» **Excerpted data**
- Opening Delimiter -
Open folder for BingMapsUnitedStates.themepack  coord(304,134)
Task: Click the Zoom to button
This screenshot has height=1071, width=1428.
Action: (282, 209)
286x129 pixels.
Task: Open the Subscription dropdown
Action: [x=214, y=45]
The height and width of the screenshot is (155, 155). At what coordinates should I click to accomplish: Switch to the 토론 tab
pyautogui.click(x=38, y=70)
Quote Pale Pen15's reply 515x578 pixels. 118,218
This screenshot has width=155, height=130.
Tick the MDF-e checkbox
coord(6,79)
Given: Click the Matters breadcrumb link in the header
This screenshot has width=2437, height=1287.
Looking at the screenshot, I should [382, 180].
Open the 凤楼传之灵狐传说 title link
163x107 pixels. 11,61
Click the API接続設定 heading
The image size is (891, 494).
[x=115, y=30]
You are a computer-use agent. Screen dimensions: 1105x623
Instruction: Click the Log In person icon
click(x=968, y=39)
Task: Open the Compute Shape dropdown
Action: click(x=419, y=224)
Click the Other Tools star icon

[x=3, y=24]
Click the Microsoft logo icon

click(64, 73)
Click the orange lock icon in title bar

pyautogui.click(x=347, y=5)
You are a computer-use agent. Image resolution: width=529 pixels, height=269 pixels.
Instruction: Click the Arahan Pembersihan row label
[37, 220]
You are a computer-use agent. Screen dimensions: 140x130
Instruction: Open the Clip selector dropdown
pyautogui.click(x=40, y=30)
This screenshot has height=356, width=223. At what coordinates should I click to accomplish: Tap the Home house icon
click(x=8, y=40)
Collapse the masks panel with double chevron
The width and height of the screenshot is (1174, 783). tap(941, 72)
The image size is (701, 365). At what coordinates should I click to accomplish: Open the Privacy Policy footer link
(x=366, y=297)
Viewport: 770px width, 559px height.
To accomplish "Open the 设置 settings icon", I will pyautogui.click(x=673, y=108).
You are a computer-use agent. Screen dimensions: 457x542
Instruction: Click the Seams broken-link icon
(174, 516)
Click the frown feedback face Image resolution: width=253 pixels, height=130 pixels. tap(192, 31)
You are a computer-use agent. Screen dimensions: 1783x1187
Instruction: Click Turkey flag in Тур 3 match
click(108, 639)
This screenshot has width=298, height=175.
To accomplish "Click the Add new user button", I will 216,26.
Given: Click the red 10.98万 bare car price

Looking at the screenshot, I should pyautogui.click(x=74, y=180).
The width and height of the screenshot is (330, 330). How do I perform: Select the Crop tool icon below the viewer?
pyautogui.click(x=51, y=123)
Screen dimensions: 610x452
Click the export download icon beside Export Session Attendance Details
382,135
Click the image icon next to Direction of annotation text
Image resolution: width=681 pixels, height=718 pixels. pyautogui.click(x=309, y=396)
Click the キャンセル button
- Closing Delimiter -
» **What the exercise asks**
Show each line in the entries that holds the string "button".

» **Task result**
Task: Click the Zoom to button
To accomplish "Click the Add new user button", I will 216,26.
Click the キャンセル button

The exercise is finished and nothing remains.